▸ Your instructions
From the records, return each line that has the word "agent" in it.

Stored items:
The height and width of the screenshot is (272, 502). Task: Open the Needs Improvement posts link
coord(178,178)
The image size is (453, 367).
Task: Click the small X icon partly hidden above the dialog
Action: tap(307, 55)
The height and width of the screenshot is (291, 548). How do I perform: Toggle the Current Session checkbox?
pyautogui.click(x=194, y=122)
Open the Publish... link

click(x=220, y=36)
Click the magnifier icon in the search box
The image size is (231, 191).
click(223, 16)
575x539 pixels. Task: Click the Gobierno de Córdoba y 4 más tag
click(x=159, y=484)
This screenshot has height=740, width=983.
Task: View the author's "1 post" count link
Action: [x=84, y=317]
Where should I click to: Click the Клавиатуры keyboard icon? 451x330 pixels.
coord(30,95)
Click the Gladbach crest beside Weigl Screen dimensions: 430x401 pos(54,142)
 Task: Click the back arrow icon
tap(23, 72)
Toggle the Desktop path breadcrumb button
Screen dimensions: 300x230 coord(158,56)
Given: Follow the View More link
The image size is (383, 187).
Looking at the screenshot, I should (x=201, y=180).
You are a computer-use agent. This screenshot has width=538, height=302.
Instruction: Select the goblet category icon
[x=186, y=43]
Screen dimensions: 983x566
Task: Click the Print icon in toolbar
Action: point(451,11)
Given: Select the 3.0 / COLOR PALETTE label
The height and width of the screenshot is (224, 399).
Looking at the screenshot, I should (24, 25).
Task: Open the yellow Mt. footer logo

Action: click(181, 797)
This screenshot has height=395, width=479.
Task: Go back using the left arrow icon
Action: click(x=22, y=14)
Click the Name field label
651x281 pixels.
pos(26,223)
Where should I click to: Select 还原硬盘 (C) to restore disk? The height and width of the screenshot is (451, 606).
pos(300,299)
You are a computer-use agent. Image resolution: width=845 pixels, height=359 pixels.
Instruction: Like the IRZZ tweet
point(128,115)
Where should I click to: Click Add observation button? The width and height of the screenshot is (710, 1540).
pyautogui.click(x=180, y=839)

▸ Output of the task
You are a computer-use agent. This screenshot has width=538, height=302.
You are a computer-use agent. Image resolution: width=845 pixels, height=359 pixels.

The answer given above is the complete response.